Server Monitoring Best Practices: Keeping Your Ruby App and DynamoDB Clusters Alive on DigitalOcean

Proactive Health Checks for Ruby Applications on DigitalOcean

Maintaining the health of a Ruby application deployed on DigitalOcean requires a multi-layered monitoring strategy. Beyond basic CPU and memory utilization, we need to ensure the application itself is responsive and its critical dependencies, like DynamoDB, are performing optimally. This section focuses on implementing granular checks for your Ruby application.

Application-Level Health Endpoint

A fundamental practice is exposing a dedicated health check endpoint within your Ruby application. This endpoint should perform essential checks: database connectivity, cache status, and the availability of critical external services. For a Rails application, this can be implemented as a simple controller action.

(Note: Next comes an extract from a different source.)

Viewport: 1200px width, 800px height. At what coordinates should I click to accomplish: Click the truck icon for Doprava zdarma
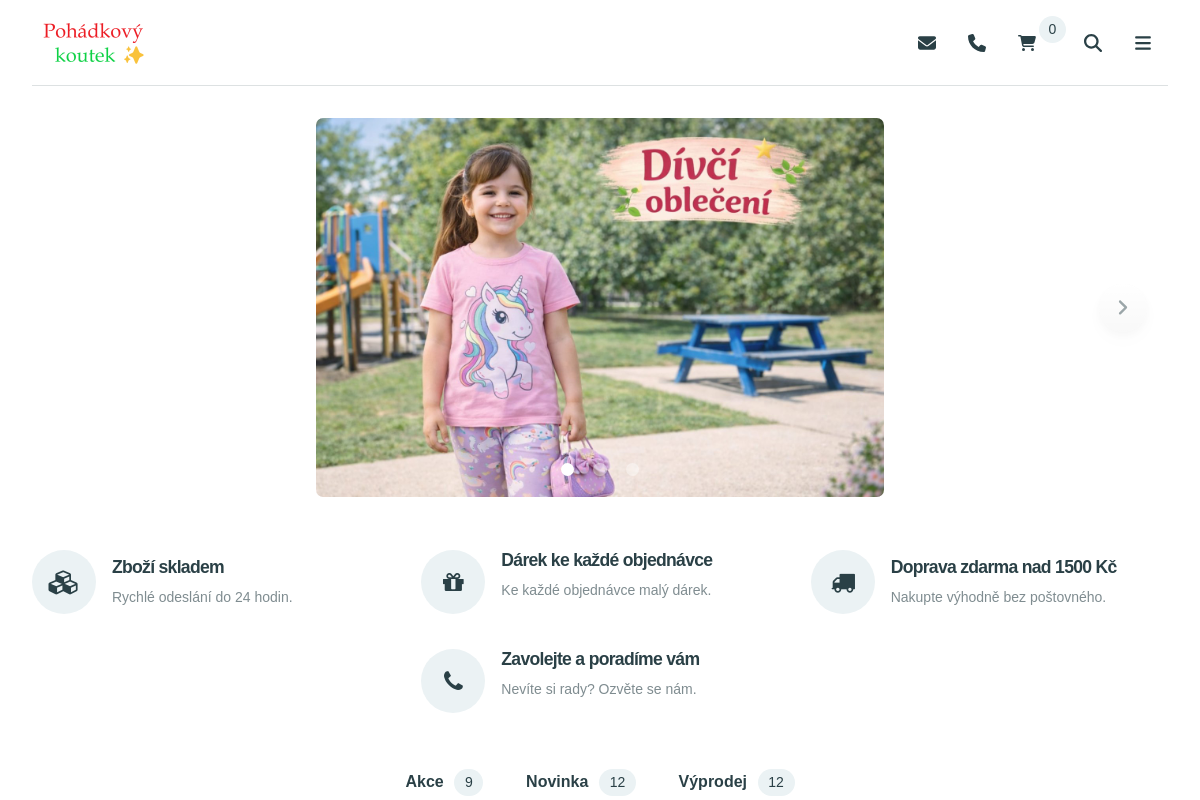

Consider a basic implementation in Rails:

# app/controllers/health_controller.rb
class HealthController << ApplicationController
  def show
    # Check database connection
    unless ActiveRecord::Base.connection.execute('SELECT 1')
      render json: { status: 'error', message: 'Database connection failed' }, status: 503
      return
    end

    # Add checks for other critical services (e.g., Redis, external APIs)
    # Example:
    # unless $redis.ping == 'PONG'
    #   render json: { status: 'error', message: 'Redis connection failed' }, status: 503
    #   return
    # end

    render json: { status: 'ok', message: 'Application is healthy' }, status: 200
  rescue StandardError => e
    render json: { status: 'error', message: "An unexpected error occurred: #{e.message}" }, status: 500
  end
end

And its corresponding route:

# config/routes.rb
Rails.application.routes.draw do
  get 'health', to: 'health#show'
  # ... other routes
end

External Monitoring with DigitalOcean Monitoring and Prometheus

While the application-level health endpoint is crucial for internal checks, external monitoring is vital for simulating user experience and detecting issues before they impact users. DigitalOcean’s built-in monitoring provides basic infrastructure metrics. For more advanced application-level checks, integrating Prometheus with exporters is a robust solution.

We can use a tool like blackbox_exporter to probe our application’s health endpoint from an external perspective. This involves deploying blackbox_exporter and configuring Prometheus to scrape it.

Deploying Blackbox Exporter

A simple way to deploy blackbox_exporter is using Docker on a separate DigitalOcean Droplet or within your existing infrastructure.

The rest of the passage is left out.